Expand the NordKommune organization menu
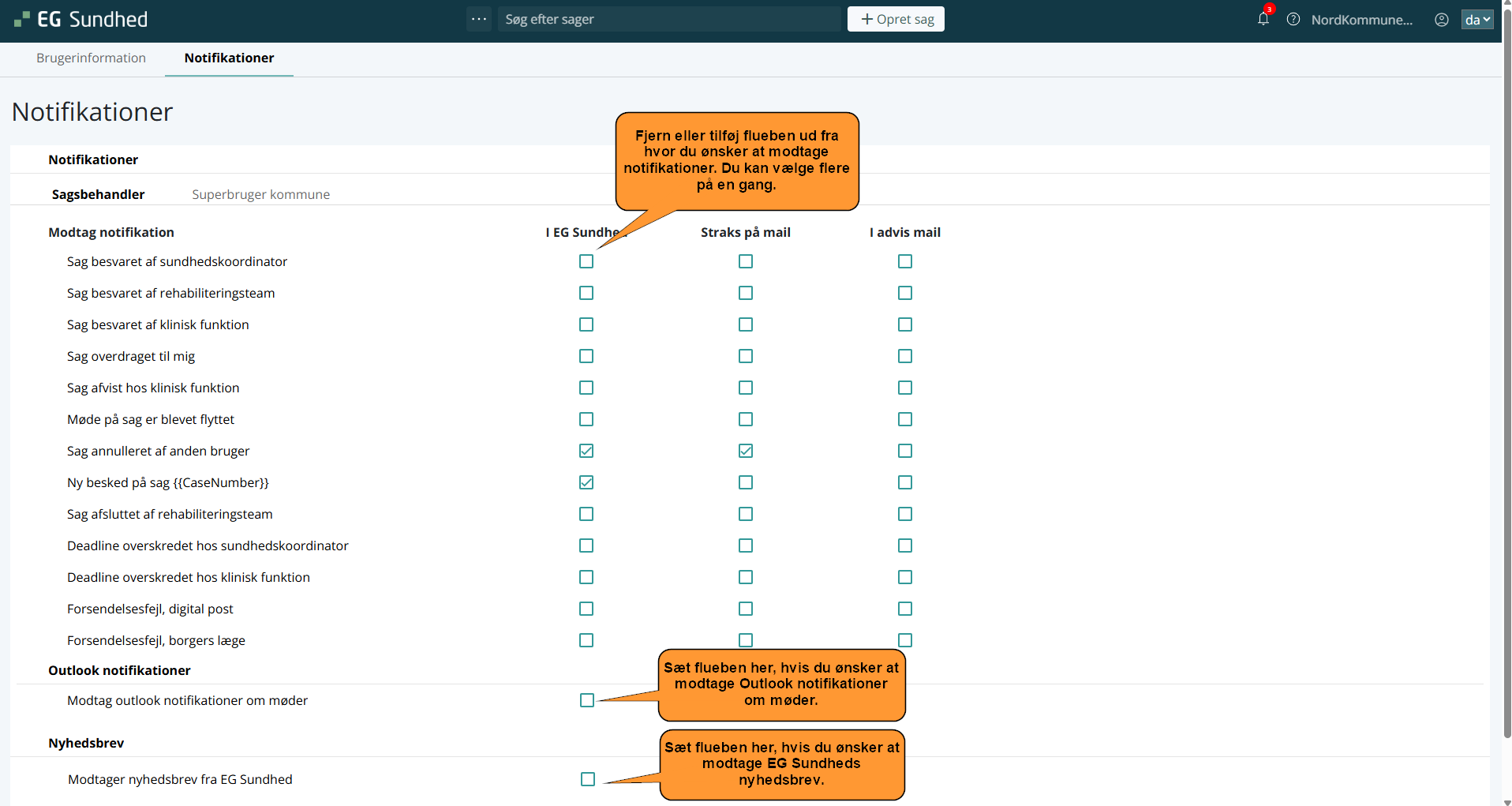This screenshot has width=1512, height=806. pos(1361,20)
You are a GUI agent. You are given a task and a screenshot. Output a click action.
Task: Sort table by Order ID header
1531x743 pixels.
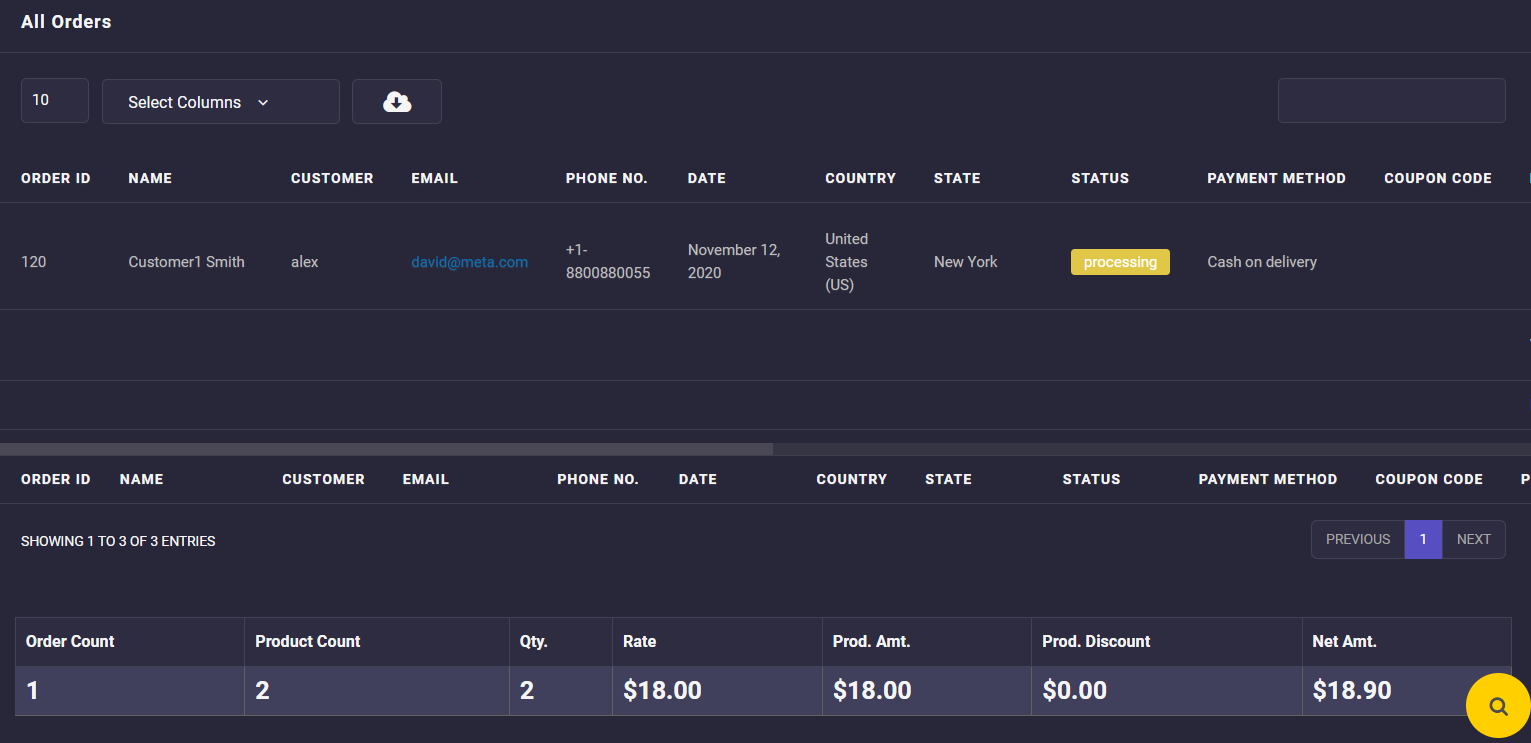pos(56,178)
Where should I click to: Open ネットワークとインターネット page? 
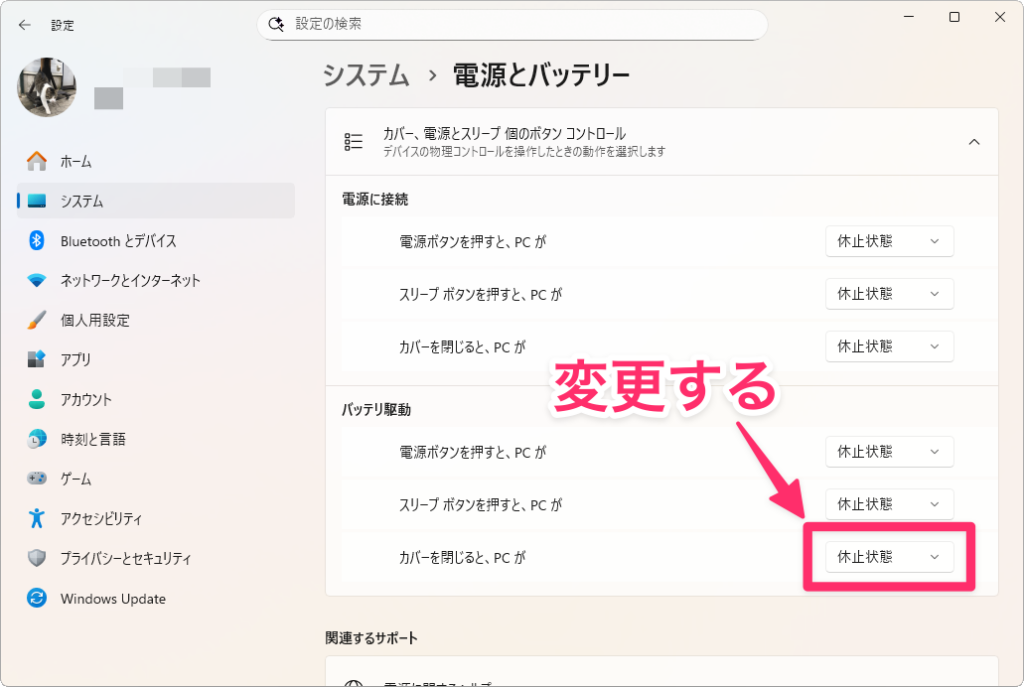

Task description ▸ Each line above where the word "click" occurs should be copied out.

Result for this exercise ▸
You are a GUI agent. You are given a task and a screenshot. Output a click action.
Where should I click to: Open ネットワークとインターネット page? 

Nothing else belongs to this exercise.